> Data:

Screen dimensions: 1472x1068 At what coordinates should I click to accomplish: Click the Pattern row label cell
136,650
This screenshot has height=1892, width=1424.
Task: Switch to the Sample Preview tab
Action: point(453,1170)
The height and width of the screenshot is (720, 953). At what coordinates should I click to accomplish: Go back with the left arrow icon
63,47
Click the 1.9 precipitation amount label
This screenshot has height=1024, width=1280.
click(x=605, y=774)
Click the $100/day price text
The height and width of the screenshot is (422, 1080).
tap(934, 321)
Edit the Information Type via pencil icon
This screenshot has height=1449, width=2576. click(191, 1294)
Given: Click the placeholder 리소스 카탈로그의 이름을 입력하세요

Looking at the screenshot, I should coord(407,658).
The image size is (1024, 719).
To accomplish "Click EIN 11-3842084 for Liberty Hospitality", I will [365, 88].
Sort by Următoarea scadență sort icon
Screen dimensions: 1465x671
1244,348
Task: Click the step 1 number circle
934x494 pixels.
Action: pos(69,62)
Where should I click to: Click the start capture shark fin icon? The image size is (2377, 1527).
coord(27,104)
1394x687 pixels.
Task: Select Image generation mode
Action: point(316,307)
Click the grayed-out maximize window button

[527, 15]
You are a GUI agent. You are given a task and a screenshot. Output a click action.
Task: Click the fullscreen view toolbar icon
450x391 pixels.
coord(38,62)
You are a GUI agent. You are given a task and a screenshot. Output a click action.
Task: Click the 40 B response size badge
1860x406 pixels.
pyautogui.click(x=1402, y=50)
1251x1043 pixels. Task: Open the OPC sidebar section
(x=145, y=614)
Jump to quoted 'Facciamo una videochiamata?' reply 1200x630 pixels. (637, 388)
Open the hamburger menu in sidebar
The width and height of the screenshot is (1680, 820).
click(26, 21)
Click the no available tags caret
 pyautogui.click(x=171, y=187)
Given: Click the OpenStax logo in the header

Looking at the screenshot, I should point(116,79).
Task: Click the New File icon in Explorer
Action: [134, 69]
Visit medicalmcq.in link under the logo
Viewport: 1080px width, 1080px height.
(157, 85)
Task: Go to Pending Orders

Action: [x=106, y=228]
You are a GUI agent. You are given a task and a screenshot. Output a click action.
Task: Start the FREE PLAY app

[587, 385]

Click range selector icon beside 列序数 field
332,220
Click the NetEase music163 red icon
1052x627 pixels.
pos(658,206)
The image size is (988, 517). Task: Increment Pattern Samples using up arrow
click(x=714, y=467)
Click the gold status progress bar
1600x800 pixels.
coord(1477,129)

> Request: Put every line of the records above into a JSON list of strings, one string per line, and drop the blank lines.

> Task solution:
[
  "Screen dimensions: 1472x1068 At what coordinates should I click to accomplish: Click the Pattern row label cell",
  "136,650",
  "This screenshot has height=1892, width=1424.",
  "Task: Switch to the Sample Preview tab",
  "Action: point(453,1170)",
  "The height and width of the screenshot is (720, 953). At what coordinates should I click to accomplish: Go back with the left arrow icon",
  "63,47",
  "Click the 1.9 precipitation amount label",
  "This screenshot has height=1024, width=1280.",
  "click(x=605, y=774)",
  "Click the $100/day price text",
  "The height and width of the screenshot is (422, 1080).",
  "tap(934, 321)",
  "Edit the Information Type via pencil icon",
  "This screenshot has height=1449, width=2576. click(191, 1294)",
  "Given: Click the placeholder 리소스 카탈로그의 이름을 입력하세요",
  "Looking at the screenshot, I should coord(407,658).",
  "The image size is (1024, 719).",
  "To accomplish \"Click EIN 11-3842084 for Liberty Hospitality\", I will [365, 88].",
  "Sort by Următoarea scadență sort icon",
  "Screen dimensions: 1465x671",
  "1244,348",
  "Task: Click the step 1 number circle",
  "934x494 pixels.",
  "Action: pos(69,62)",
  "Where should I click to: Click the start capture shark fin icon? The image size is (2377, 1527).",
  "coord(27,104)",
  "1394x687 pixels.",
  "Task: Select Image generation mode",
  "Action: point(316,307)",
  "Click the grayed-out maximize window button",
  "[527, 15]",
  "You are a GUI agent. You are given a task and a screenshot. Output a click action.",
  "Task: Click the fullscreen view toolbar icon",
  "450x391 pixels.",
  "coord(38,62)",
  "You are a GUI agent. You are given a task and a screenshot. Output a click action.",
  "Task: Click the 40 B response size badge",
  "1860x406 pixels.",
  "pyautogui.click(x=1402, y=50)",
  "1251x1043 pixels. Task: Open the OPC sidebar section",
  "(x=145, y=614)",
  "Jump to quoted 'Facciamo una videochiamata?' reply 1200x630 pixels. (637, 388)",
  "Open the hamburger menu in sidebar",
  "The width and height of the screenshot is (1680, 820).",
  "click(26, 21)",
  "Click the no available tags caret",
  " pyautogui.click(x=171, y=187)",
  "Given: Click the OpenStax logo in the header",
  "Looking at the screenshot, I should point(116,79).",
  "Task: Click the New File icon in Explorer",
  "Action: [134, 69]",
  "Visit medicalmcq.in link under the logo",
  "Viewport: 1080px width, 1080px height.",
  "(157, 85)",
  "Task: Go to Pending Orders",
  "Action: [x=106, y=228]",
  "You are a GUI agent. You are given a task and a screenshot. Output a click action.",
  "Task: Start the FREE PLAY app",
  "[587, 385]",
  "Click range selector icon beside 列序数 field",
  "332,220",
  "Click the NetEase music163 red icon",
  "1052x627 pixels.",
  "pos(658,206)",
  "The image size is (988, 517). Task: Increment Pattern Samples using up arrow",
  "click(x=714, y=467)",
  "Click the gold status progress bar",
  "1600x800 pixels.",
  "coord(1477,129)"
]